> [Assigned task]
The answer must be the lines from the one that holds "Click the Memory Controller Load graph" through the final line of the data, copied exactly, with no pictures.

(Extracted information Opens)

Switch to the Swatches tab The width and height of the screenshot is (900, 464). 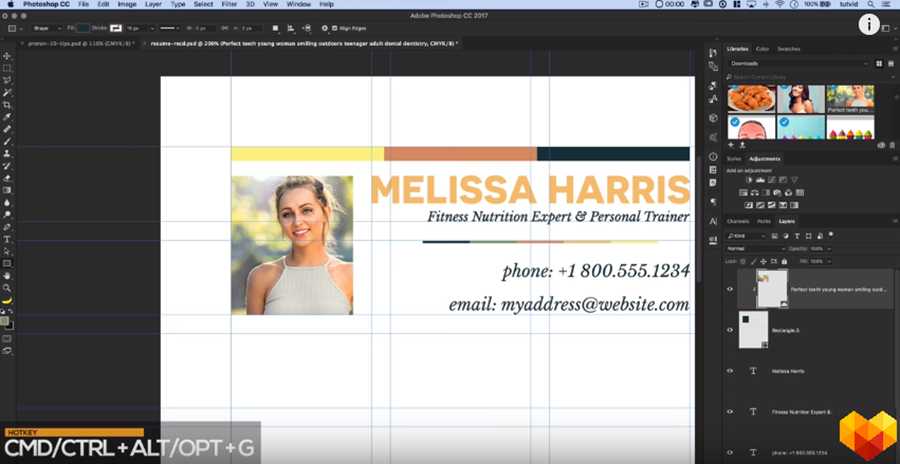[788, 48]
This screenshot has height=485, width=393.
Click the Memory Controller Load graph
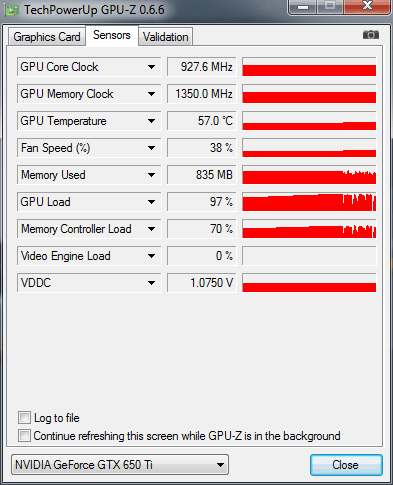point(309,229)
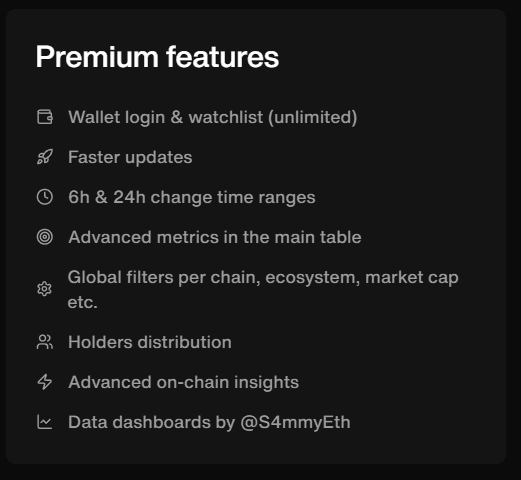Click the rocket icon for Faster updates

click(45, 157)
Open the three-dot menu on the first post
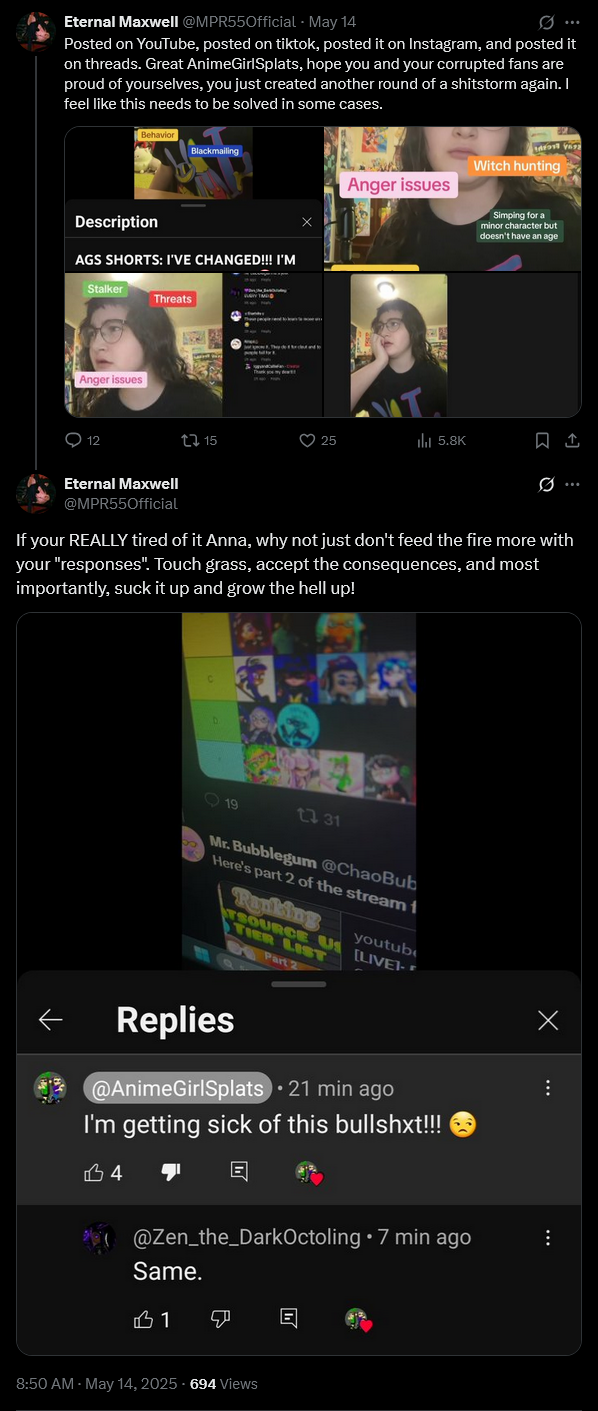This screenshot has height=1411, width=598. pos(573,22)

(Extracted information Closes)

> [Output]
Click the Memory Controller Load graph
point(309,229)
Click the rocket icon for Faster updates

click(45, 157)
Open the three-dot menu on the first post
This screenshot has height=1411, width=598. pos(573,22)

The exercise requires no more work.